Why not horns?


I've owned a lot of speakers over the years but I have never experienced anything like the midrange reproduction from my horns. With a frequency response of 300 Hz. up to 14 Khz. from a single distortionless driver, it seems like a no-brainer that everyone would want this performance. Why don't you use horns?
macrojack
Herman, just to be clear here: I don't know the actual impedance of the drivers in the Duo, but in a case where the minimum impedance is 8 ohms, I would expect most amplifiers will have the voltage response to handle that. Its when you go from 19 or so down to 4 ohms that many smaller tube amps are challenged. So- I think we agree on this one :)
Pretty broad spectrum of feelings about horns - all the way from love to hate. It seems to be a subject that is unresolved for most of us. If you are one who feels like he'd like to explore horn ownership, what keeps you from making the move?
A cd recording from 1984 on the Denon/Nippon Columbia Japan label : Eddie Gomez : 38C38-7189 - 9 tracks - A recording , inho, where many systems fail.....it is jazz and has it all.....I love my horns !
Herman... Sound radiates as a spherical wavefront (except as interrupted by walls). At the distance of the listener or microphone the spherical wavefront is nearly a flat plane. The microphone samples this wavefront at a point, and a planar speaker sends it on to the listener as a plane, almost the same as the original wavefront. How better to reproduce a planar wavefront than by a planar transducer?

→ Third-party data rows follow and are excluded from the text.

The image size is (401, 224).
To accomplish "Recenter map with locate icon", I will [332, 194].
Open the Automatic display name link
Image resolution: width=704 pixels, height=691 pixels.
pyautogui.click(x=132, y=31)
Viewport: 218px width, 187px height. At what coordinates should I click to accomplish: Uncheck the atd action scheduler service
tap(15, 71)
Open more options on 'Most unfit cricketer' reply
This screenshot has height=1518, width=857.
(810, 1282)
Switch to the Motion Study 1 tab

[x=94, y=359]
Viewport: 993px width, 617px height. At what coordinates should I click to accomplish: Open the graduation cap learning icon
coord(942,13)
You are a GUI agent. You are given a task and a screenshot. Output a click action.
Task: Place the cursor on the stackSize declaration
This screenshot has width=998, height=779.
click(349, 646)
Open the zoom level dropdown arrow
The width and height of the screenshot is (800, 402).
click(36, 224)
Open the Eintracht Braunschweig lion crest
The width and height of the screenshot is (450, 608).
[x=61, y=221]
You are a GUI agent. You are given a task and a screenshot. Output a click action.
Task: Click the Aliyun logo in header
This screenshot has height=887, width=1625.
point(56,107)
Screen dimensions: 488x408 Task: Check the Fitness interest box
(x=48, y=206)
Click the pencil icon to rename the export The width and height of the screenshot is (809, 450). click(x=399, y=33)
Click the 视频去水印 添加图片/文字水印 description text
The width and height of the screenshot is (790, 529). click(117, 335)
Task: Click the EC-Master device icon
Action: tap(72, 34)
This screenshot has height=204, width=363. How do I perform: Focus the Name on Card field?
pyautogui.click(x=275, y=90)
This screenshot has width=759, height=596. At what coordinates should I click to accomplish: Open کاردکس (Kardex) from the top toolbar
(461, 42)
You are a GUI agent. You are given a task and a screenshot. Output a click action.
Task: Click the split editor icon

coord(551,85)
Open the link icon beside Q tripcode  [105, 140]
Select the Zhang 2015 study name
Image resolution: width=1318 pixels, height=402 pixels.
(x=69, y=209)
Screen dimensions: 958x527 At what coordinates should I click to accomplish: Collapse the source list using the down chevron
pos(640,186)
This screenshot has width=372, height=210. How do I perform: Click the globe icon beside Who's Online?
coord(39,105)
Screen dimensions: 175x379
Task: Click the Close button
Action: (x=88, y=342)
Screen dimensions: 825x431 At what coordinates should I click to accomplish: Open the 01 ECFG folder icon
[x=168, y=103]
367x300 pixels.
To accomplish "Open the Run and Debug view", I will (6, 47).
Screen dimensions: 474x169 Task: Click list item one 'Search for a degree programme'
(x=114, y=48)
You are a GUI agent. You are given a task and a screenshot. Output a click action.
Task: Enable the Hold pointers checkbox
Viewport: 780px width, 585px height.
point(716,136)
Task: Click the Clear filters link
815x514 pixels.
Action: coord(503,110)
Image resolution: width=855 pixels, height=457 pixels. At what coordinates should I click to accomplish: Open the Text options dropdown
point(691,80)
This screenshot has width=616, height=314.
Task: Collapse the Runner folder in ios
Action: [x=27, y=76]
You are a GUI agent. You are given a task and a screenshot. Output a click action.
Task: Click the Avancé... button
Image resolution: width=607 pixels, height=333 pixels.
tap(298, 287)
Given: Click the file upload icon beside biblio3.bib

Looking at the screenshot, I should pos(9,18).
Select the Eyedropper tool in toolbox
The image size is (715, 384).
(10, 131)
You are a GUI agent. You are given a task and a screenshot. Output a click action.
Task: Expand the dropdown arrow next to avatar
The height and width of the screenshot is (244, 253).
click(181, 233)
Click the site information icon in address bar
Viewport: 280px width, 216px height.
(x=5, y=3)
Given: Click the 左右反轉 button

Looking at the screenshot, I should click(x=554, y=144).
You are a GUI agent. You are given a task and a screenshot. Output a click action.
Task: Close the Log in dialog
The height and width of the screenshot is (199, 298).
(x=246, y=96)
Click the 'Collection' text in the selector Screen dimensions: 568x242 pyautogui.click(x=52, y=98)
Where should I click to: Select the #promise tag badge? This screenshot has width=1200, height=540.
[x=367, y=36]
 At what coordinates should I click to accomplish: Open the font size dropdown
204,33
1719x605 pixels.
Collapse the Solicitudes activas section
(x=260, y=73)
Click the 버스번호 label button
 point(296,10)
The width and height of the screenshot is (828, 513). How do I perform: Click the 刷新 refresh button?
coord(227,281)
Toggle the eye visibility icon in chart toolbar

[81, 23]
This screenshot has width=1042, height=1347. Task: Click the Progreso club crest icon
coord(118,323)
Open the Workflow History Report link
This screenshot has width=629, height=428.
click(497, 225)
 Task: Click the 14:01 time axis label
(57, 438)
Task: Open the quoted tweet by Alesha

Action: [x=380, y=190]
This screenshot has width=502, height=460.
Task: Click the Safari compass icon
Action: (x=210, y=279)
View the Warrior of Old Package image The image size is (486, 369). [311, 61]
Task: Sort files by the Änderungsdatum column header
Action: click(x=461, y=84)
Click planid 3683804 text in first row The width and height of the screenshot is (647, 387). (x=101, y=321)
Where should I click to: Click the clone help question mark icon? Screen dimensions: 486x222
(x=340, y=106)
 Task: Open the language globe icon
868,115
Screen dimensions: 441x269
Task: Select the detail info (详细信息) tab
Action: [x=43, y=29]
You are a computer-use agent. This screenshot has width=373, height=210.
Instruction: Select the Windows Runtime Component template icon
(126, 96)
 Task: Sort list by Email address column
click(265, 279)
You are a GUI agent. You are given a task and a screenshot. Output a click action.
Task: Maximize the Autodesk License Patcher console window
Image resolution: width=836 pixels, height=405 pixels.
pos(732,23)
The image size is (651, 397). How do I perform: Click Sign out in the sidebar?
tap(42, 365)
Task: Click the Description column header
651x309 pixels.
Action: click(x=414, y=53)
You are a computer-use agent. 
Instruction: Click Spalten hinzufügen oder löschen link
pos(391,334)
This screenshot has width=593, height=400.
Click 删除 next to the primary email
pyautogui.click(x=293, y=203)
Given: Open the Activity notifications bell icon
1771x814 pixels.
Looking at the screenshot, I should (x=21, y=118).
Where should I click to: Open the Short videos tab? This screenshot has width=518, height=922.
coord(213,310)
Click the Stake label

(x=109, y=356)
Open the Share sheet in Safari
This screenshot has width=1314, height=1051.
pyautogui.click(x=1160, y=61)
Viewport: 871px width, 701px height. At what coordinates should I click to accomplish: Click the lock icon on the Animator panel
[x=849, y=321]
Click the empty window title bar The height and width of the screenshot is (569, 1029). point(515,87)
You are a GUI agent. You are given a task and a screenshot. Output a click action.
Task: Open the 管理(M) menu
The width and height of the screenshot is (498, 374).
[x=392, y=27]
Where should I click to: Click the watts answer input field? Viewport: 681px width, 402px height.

The diaphram of a planar speaker (like a Maggie) uses stratigically placed mass to damp resonances, but these low frequency anomalies are easier to correct than the high frequency resonances of horns.
Eldartford. What resonances are you speaking of ? I ask you all. Does your system have qualities of a live ,unamplified venue ? Live music does not "damp" anything. I am not clear of what you speak..... I truly believe many of you horn haters have not heard a "proper" horn set up. A shame, really....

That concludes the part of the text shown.